Novel formyl peptide receptor (FPR) agonists with pyridinone and pyrimidindione scaffolds that are potentially useful for the treatment of rheumatoid arthritis

• Published in: Bioorganic chemistry Vol. 100; p. 103880
• Main Authors: Crocetti, Letizia, Vergelli, Claudia, Guerrini, Gabriella, Cantini, Niccolò, Kirpotina, Liliya N., Schepetkin, Igor A., Quinn, Mark T., Parisio, Carmen, Di Cesare Mannelli, Lorenzo, Ghelardini, Carla, Giovannoni, Maria Paola
• Format: Journal Article
• Language: English
• Published: SAN DIEGO Elsevier Inc 01.07.2020; Elsevier
• Subjects: Agonist; Animals; Arthritis, Rheumatoid - drug therapy; Arthritis, Rheumatoid - metabolism; Biochemistry & Molecular Biology; Cell Line, Tumor; Cells, Cultured; Chemistry; Chemistry, Organic; Drug Design; Formyl peptide receptor (FPR); Humans; Inflammation; Life Sciences & Biomedicine; Male; Neutrophil; Physical Sciences; Pyridones - chemistry; Pyridones - pharmacology; Pyridones - therapeutic use; Pyrimidinones - chemistry; Pyrimidinones - pharmacology; Pyrimidinones - therapeutic use; Rats, Sprague-Dawley; Receptors, Formyl Peptide - agonists; Receptors, Formyl Peptide - metabolism; Rheumatoid arthritis; Science & Technology; Agonist; Inflammation; Neutrophil; Rheumatoid arthritis; Formyl peptide receptor (FPR); IMMUNITY; CELLS; MODELS; INFLAMMATION; RESOLUTION; INJURY; LIPID MEDIATORS
• ISSN: 0045-2068; 1090-2120
• DOI: 10.1016/j.bioorg.2020.103880

[Display omitted] •Synthesis of new pyridinone and pyrimidinone derivatives bearing a phenylacetamido chain at N-2 of the scaffold.•Identification of a new series of FPR agonists with EC50 values in the sub-μM range.•The most part of compounds are mixed FPR1/FPR2 agonists with a preference for FPR2 isoform.•Compounds 2a, EC3 and EC10 were evaluated in a in vivo model of rheumatoid arthritis.•Compound 2a is able to completely control pain hypersensitivity p.o. at 30 mg/Kg.
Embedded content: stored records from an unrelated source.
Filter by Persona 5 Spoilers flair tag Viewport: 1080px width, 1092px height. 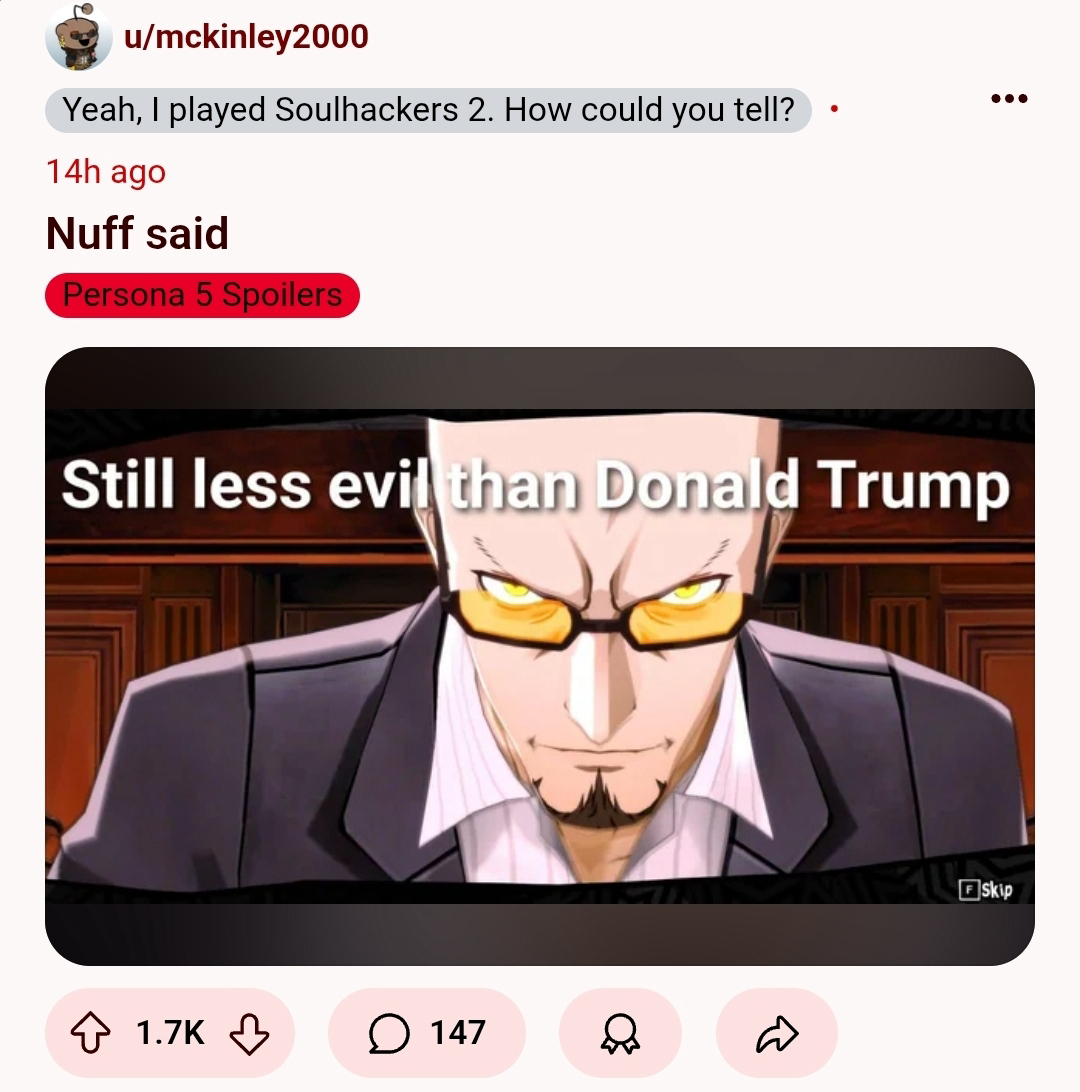coord(202,295)
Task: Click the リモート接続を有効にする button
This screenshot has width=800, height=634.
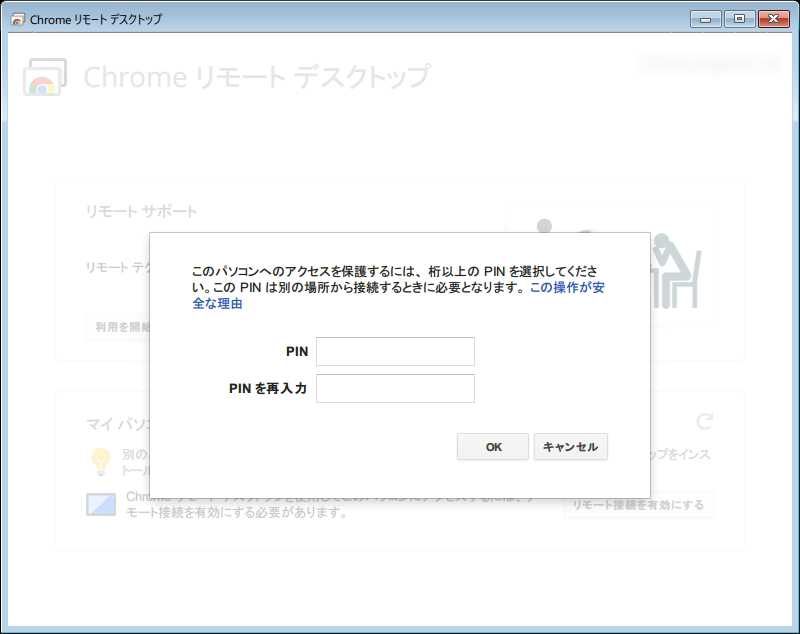Action: tap(638, 505)
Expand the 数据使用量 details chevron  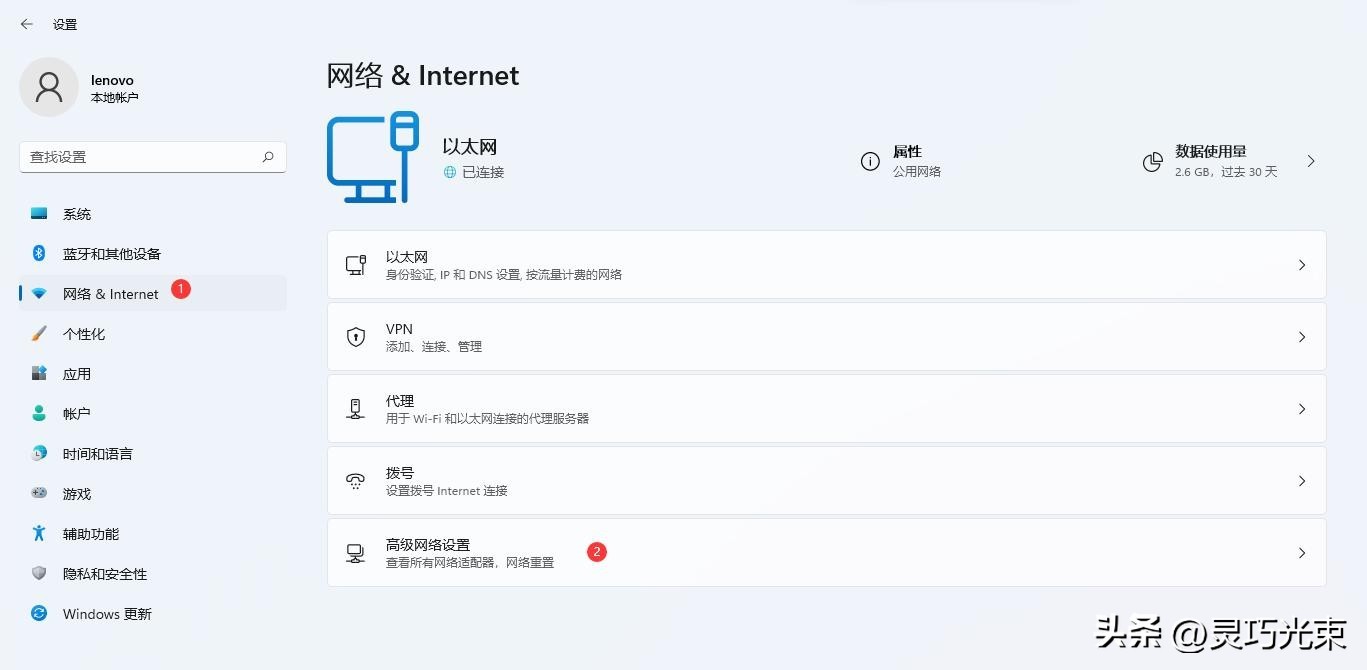pyautogui.click(x=1311, y=161)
The resolution of inflammation is an active response involving the interaction of pro-resolving mediators with specific receptors, such as N-formyl peptide receptor 2 (FPR2). FPRs represent potentially important therapeutic targets for the treatment of some pathologies, including asthma and rheumatoid arthritis. Previously, we identified selective or mixed FPR agonists with a pyridazin-3(2H)-one scaffold, all containing a 4-bromophenylacetamide fragment at N-2. The most effective compounds in this series were EC3, a potent mixed FPR1/FPR2/FPR3 agonist, and EC10, which had a preference for FPR1. We report here a new series of pyridinone and pyrimidindione derivatives containing the 4-(bromophenyl)acetamide substituent that was essential for activity in the pyridazinone series. All new compounds were evaluated for FPR agonist activity in HL60 cells transfected with FPR1 or FPR2 and in human neutrophils. While most of the pyridinone derivatives had reasonable FPR agonist activity in the submicromolar/micromolar range, the pyrimidindione derivatives were less active. Compound 2a (N-(4-bromophenyl)-2-[3-cyano-5-(3-methoxyphenyl)-6-methyl-2-oxopyridin-1(2H)-yl]acetamide) was the most active pyridinone derivative and had a 10-fold preference for FPR2 (EC50 = 120 nM) versus FPR1 (EC50 = 1.6 μM). To assess their therapeutic activity, compounds 2a, EC3, and EC10 were evaluated in vivo using a rat model of rheumatoid arthritis. All three compounds increased the pain threshold and reduced pain hypersensitivity in the treated rats versus control rats, although 2a and EC10 were much more effective than EC3. Thus, these FPR agonists represent potential leads to develop for the treatment of inflammatory diseases such as rheumatoid arthritis.